Curiosidades: WhatsApp começou como uma startup, quase foi comprada pela Google e conta com poucos funcionários


Começa agora a volta da coluna sobre curiosidades do mundo da tecnologia. De tempos em tempos, preferencialmente na sexta-feira, você vai conferir aqui no Tecno Explore alguns fatos bem inusitados das principais empresas de tecnologia do mundo.

Apesar de estar longe de ser uma das principais, o WhatsApp figura entre um dos principais protagonistas no meio tecnológico quando o assunto é comunicação. Além de ter se tornado referência, o app adquirido pelo Facebook em 2014, conta com alguns fatos bem interessantes.

Primeiro temos o crescimento surpreendente: em 2014 o app tinha 450 milhões de usuários, ultrapassando a marca do 1 bilhão dois anos depois. Apesar desse número estratosférico ele é administrado por apenas 57 funcionários, todos engenheiros. A política de não fazer reuniões e resolver tudo, é claro, pelo WhatsApp, é um dos motivos para que tão poucos funcionários consigam lidar com tantos usuários.

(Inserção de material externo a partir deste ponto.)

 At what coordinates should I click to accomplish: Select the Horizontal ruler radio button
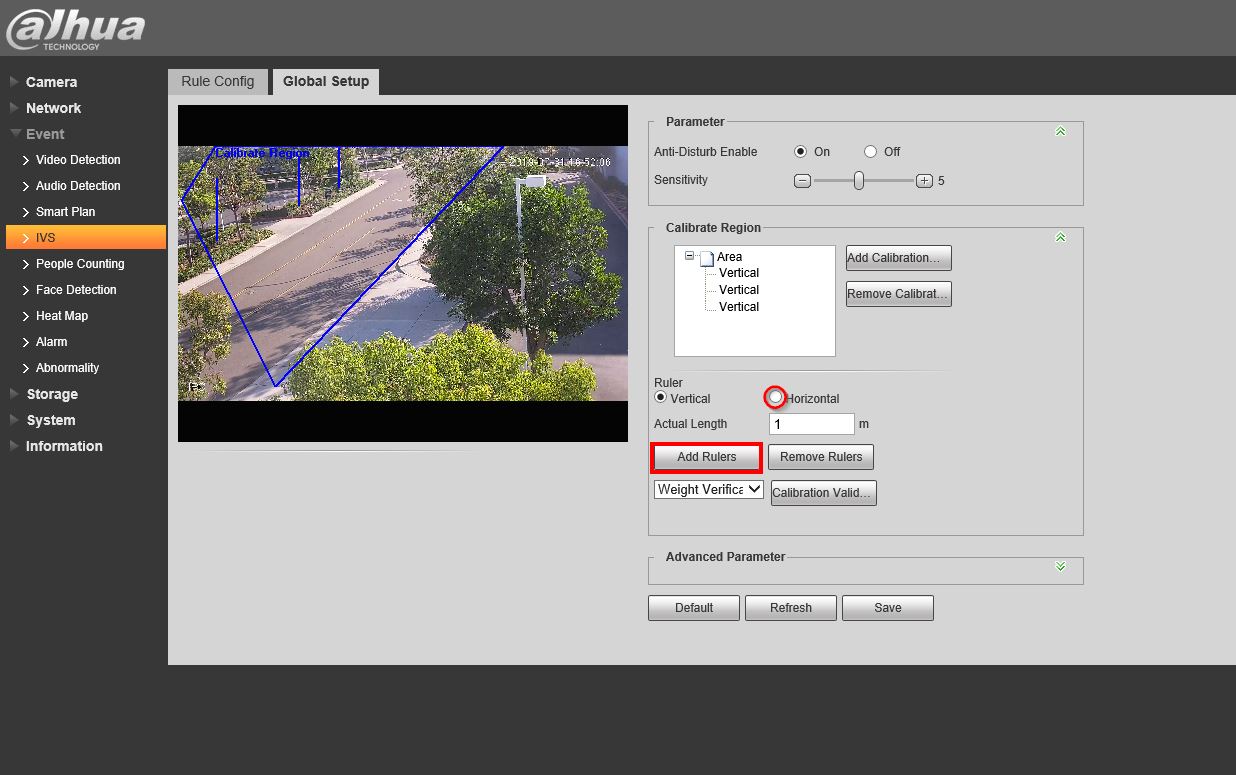tap(775, 398)
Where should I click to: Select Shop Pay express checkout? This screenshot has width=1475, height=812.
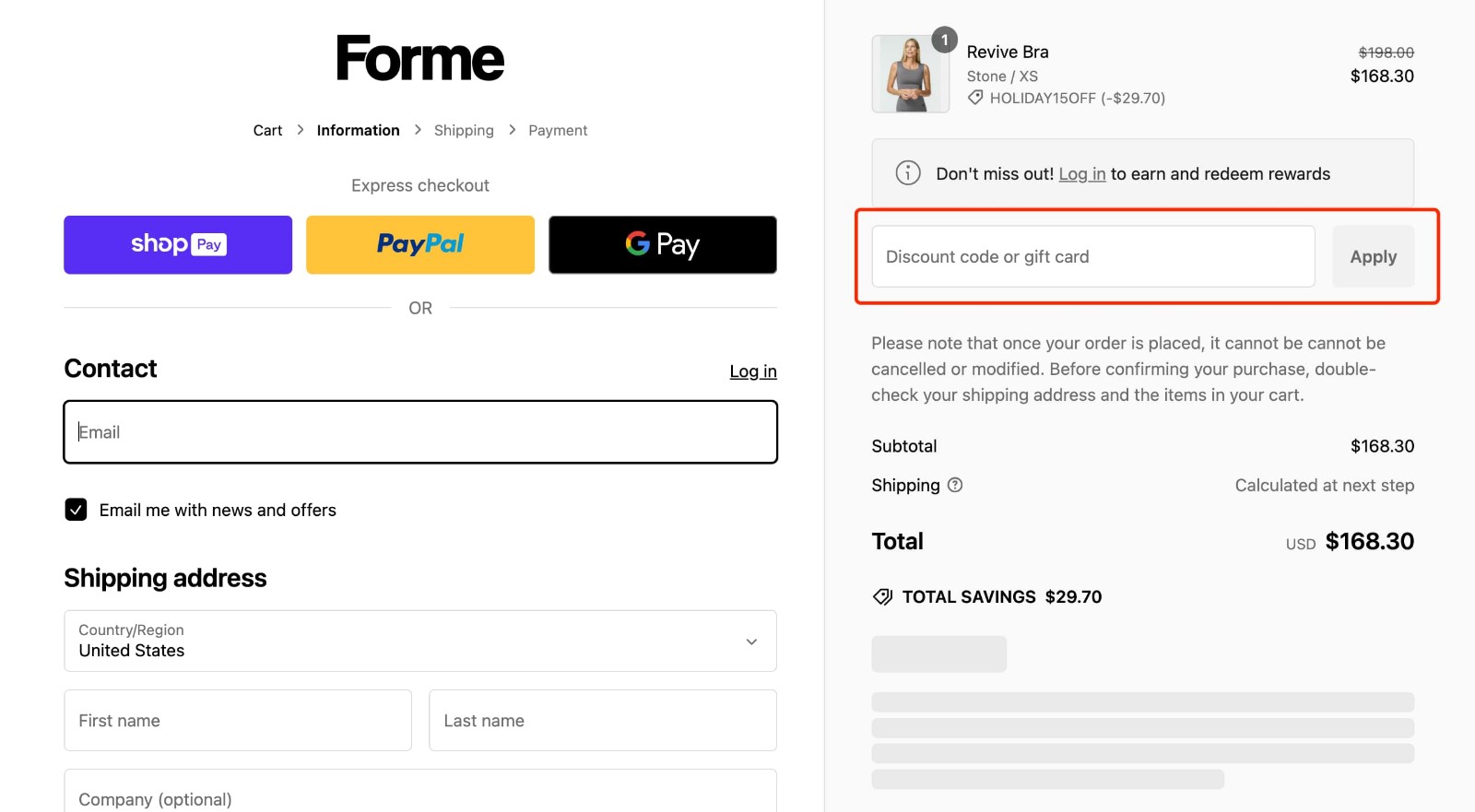pos(177,244)
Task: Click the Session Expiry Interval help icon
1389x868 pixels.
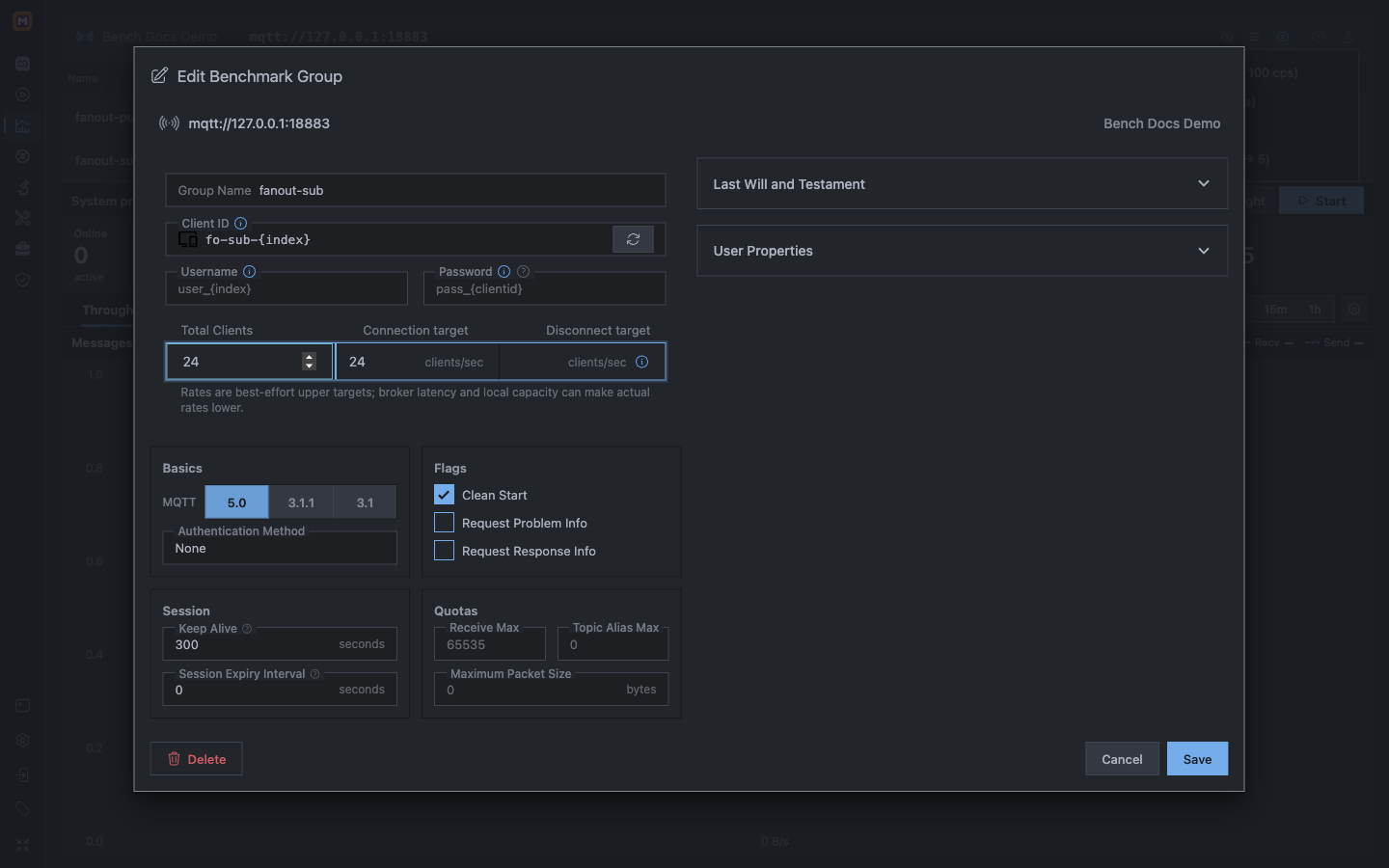Action: pos(314,674)
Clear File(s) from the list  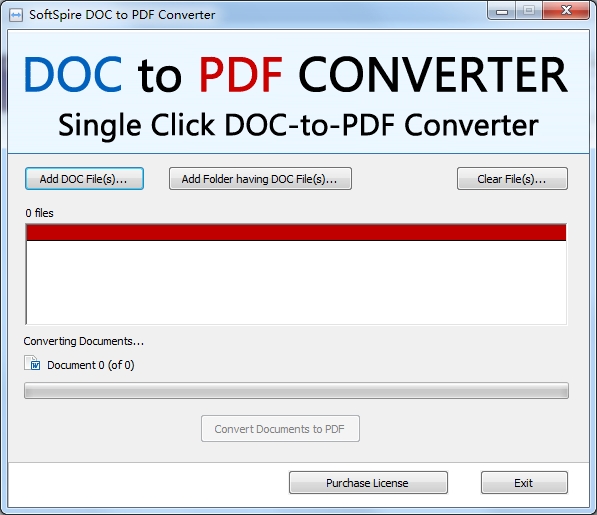(x=512, y=179)

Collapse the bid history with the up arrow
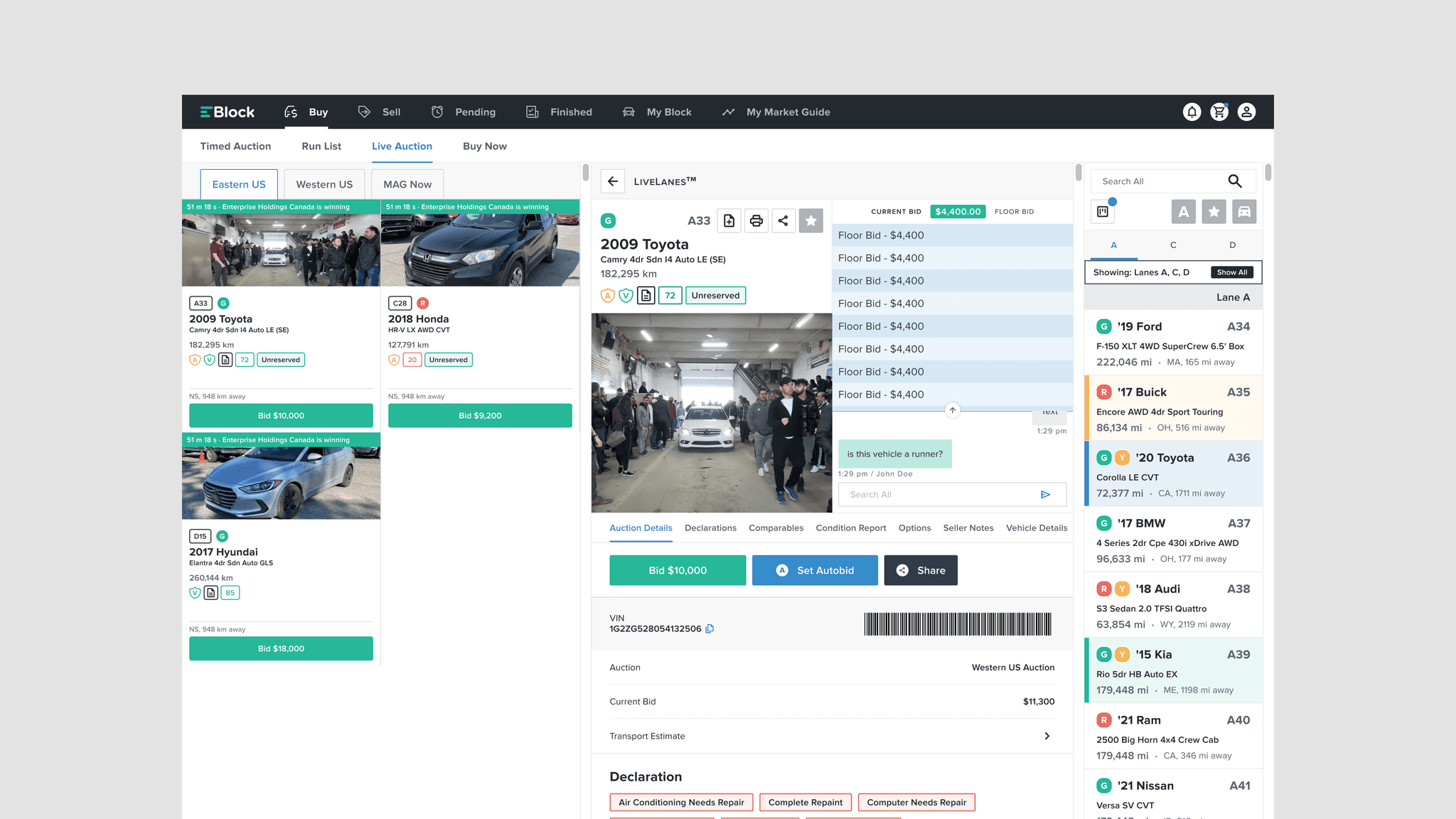[x=953, y=410]
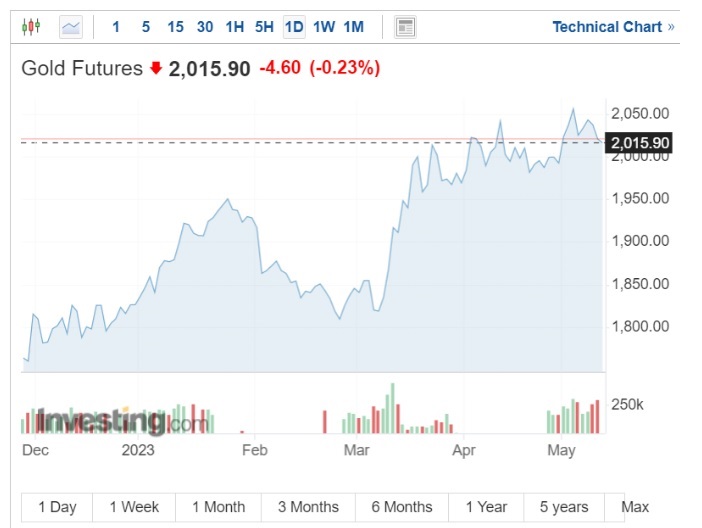The width and height of the screenshot is (702, 528).
Task: Set range to 5 years
Action: coord(563,507)
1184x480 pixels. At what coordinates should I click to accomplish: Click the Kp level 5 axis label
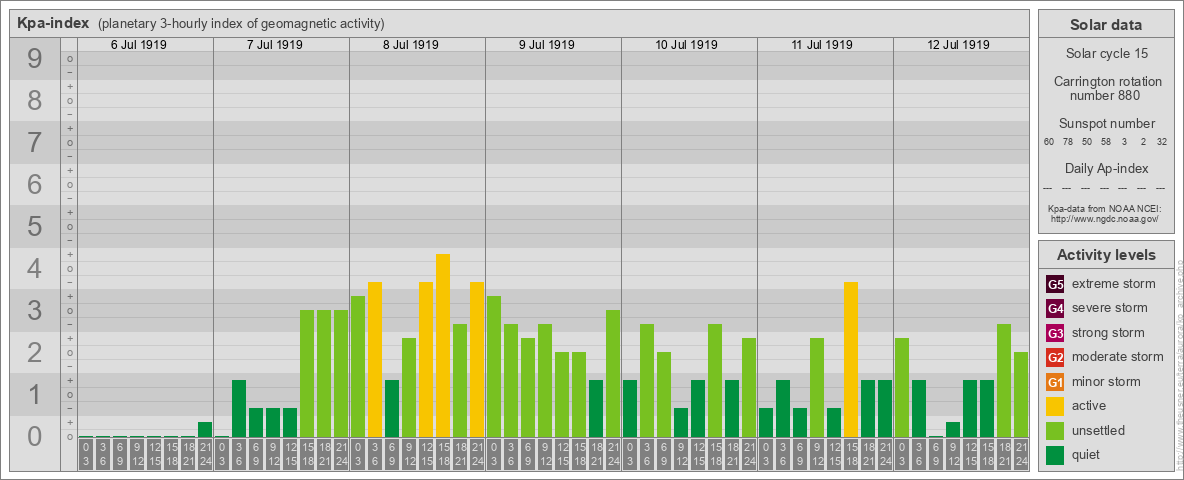(35, 226)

Mas esse crescimento não começou do dia para a noite: fundada em 2009 como uma simples startup logo cresceu rapidamente com a sua ideia, incomodando as principais operadoras do mundo que, pela primeira vez, haviam registrado decréscimos nos lucros com SMS. Enquanto isso, o app teve um sucesso instantâneo de 250 mil downloads só no primeiro ano.

A Google, que sempre está de olho nas tendências do mercado rapidamente percebeu que comprar o WhatsApp seria um ótimo negócio já que a empresa nunca conseguiu emplacar um app de mensagens. Por isso, em abril de 2013 a empresa decidiu fazer a oferta de US$ 1 bilhão. Muitos sites deram como certo o negócio, mas ele acabou não chegando as vias de fato, já que os donos do WhatsApp acreditaram que o valor era baixo demais e que a empresa poderia matar o app.

Com a independência que o Facebook tem dado ao app, Jan Koum e Brian Action, criadores do Whatsapp devem estar muito satisfeitos. Além de terem embolsado US$6.8 bilhões e US$ 3 bilhões, respectivamente, ambos agora fazem parte do Facebook, empresa que haviam tentado entrar muito antes do WhatsApp ter se tornado o fenômeno que é hoje.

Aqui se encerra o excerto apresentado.